What you are asked to do
Look through the entries below, please, and copy every line with the word "computer".

Input
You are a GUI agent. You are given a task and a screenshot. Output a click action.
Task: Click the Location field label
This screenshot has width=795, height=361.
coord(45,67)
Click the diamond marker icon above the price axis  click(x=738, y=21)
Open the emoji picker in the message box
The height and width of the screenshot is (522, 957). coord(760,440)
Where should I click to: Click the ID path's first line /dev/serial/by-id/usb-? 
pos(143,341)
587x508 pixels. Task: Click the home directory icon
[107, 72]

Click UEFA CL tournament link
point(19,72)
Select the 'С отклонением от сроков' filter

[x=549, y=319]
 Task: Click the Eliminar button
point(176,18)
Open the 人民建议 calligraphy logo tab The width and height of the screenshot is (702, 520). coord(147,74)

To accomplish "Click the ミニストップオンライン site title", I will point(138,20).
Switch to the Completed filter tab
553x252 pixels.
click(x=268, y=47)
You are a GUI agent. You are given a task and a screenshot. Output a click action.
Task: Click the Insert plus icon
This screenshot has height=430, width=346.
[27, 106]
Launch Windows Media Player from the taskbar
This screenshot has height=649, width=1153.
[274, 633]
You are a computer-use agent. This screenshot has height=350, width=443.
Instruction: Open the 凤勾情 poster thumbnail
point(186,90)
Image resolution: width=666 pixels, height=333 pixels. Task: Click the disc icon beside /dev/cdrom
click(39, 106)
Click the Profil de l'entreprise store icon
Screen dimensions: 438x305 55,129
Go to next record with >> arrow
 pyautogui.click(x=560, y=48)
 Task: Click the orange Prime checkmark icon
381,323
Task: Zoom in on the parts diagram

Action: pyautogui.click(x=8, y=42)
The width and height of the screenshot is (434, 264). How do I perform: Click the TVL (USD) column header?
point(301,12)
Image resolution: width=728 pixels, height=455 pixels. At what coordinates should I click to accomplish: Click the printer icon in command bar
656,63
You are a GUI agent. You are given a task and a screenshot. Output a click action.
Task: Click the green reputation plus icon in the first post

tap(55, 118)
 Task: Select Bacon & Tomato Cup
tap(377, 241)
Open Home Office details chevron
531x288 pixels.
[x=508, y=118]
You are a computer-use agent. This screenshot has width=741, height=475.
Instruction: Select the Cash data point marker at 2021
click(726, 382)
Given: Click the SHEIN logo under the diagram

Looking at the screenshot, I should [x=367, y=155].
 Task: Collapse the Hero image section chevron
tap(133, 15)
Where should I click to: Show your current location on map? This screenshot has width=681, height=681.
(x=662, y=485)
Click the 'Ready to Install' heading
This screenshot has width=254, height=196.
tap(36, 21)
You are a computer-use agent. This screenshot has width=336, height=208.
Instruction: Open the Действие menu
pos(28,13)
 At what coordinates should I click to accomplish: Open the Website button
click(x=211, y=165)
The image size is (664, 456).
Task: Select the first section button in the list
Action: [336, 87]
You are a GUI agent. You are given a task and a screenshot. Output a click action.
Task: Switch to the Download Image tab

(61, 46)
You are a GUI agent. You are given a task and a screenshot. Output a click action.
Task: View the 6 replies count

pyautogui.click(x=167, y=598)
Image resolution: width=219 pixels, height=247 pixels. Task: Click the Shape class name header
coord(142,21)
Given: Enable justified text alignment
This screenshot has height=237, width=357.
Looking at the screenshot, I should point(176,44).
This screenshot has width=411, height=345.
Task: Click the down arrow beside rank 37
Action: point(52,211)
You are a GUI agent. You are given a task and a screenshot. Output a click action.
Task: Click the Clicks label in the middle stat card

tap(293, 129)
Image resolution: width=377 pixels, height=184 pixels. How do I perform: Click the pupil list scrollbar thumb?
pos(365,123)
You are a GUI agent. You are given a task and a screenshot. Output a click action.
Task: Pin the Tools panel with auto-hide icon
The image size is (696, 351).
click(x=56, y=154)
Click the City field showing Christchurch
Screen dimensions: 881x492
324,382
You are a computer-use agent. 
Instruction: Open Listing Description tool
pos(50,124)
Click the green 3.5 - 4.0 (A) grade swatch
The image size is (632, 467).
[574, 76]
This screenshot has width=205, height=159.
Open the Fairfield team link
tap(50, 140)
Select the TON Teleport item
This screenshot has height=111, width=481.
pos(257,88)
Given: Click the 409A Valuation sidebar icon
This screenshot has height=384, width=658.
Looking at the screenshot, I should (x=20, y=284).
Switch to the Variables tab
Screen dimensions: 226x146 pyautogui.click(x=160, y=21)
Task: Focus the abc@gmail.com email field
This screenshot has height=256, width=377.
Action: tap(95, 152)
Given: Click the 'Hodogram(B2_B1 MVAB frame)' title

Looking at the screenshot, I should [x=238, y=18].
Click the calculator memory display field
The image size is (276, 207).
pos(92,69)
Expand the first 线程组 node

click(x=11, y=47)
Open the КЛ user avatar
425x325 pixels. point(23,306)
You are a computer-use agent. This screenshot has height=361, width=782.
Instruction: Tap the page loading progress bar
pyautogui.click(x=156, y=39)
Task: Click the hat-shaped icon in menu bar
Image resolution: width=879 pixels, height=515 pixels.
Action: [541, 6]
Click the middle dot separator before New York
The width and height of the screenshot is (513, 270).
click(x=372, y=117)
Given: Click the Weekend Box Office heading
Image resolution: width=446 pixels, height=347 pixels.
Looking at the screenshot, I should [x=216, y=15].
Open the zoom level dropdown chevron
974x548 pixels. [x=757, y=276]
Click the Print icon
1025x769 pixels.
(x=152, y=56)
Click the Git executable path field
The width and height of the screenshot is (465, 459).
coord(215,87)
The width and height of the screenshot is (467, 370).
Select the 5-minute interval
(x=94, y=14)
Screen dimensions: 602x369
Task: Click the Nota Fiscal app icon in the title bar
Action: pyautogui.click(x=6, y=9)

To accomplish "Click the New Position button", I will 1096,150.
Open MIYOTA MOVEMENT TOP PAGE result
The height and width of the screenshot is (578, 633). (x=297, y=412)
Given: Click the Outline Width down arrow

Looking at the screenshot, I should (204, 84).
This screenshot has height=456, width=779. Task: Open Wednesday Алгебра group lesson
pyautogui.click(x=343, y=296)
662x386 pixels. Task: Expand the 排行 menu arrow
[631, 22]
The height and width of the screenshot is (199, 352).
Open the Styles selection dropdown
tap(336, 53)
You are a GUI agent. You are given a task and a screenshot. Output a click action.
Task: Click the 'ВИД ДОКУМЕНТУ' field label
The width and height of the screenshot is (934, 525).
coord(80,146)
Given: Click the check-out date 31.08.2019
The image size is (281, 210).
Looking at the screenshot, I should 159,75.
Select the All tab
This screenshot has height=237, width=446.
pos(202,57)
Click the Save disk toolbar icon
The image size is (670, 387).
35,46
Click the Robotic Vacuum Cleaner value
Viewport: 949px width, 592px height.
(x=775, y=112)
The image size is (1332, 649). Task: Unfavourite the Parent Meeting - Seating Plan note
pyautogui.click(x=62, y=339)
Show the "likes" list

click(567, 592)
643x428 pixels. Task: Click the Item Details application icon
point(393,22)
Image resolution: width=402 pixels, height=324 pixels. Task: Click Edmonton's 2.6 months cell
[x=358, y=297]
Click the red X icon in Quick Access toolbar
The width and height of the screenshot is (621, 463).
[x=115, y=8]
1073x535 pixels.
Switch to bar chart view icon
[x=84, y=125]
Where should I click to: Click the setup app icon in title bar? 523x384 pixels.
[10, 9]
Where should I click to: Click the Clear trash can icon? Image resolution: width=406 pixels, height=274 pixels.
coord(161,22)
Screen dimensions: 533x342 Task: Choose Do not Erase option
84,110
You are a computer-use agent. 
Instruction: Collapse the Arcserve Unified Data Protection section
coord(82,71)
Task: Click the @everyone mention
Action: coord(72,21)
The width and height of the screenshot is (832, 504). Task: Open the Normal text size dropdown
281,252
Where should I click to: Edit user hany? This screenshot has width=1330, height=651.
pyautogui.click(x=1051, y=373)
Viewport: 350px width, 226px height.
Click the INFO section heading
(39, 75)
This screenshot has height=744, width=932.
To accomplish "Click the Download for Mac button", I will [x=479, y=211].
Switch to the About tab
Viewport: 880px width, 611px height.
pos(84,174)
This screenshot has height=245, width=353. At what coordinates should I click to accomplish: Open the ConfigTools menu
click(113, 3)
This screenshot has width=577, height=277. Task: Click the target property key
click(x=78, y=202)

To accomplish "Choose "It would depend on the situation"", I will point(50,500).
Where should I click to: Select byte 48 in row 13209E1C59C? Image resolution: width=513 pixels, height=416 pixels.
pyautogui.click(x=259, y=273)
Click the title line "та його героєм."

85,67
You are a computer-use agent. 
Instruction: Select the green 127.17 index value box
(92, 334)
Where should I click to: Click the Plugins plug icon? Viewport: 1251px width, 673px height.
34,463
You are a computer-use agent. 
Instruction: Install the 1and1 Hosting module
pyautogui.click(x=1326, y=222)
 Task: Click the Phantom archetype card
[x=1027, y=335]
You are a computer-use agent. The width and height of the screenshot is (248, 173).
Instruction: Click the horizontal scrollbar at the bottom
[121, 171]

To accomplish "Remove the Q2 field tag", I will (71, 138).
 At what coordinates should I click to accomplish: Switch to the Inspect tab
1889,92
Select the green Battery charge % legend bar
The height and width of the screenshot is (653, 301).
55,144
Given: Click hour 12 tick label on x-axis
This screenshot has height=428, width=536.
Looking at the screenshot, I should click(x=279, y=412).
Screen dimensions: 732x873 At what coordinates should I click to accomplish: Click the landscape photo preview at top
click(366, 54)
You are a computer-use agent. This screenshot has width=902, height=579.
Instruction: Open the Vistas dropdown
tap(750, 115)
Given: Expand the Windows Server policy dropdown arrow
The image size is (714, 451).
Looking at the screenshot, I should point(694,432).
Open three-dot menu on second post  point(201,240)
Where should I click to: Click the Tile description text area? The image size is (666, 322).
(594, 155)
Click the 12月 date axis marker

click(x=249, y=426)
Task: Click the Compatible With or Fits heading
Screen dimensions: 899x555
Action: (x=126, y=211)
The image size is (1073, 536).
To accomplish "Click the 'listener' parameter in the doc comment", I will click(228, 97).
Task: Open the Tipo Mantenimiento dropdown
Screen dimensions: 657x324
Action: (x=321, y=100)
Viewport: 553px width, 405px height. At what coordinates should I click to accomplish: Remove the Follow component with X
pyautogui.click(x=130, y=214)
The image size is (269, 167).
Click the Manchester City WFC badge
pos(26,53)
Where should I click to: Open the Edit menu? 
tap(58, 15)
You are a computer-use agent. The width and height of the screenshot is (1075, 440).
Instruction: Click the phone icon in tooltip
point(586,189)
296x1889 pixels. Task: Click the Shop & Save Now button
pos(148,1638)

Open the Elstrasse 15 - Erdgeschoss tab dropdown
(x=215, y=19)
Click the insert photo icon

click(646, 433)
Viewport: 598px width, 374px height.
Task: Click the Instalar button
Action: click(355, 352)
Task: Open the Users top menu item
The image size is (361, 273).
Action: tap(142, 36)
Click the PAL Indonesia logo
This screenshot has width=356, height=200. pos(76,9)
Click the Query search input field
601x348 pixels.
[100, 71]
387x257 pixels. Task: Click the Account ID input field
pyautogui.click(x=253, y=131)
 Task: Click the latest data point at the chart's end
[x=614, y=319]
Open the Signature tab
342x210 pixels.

Your solution
You are a computer-use agent. This screenshot has height=350, width=443.
You are a computer-use agent. This screenshot has width=741, height=475.
You are a computer-use agent. This screenshot has width=336, height=208.
You are a computer-use agent. 
You are a computer-use agent. This screenshot has height=361, width=782.
You are a computer-use agent. 
You are a computer-use agent. 
You are a computer-use agent. 
You are a computer-use agent. The width and height of the screenshot is (248, 173).
You are a computer-use agent. This screenshot has width=902, height=579.
You are a computer-use agent. The width and height of the screenshot is (1075, 440).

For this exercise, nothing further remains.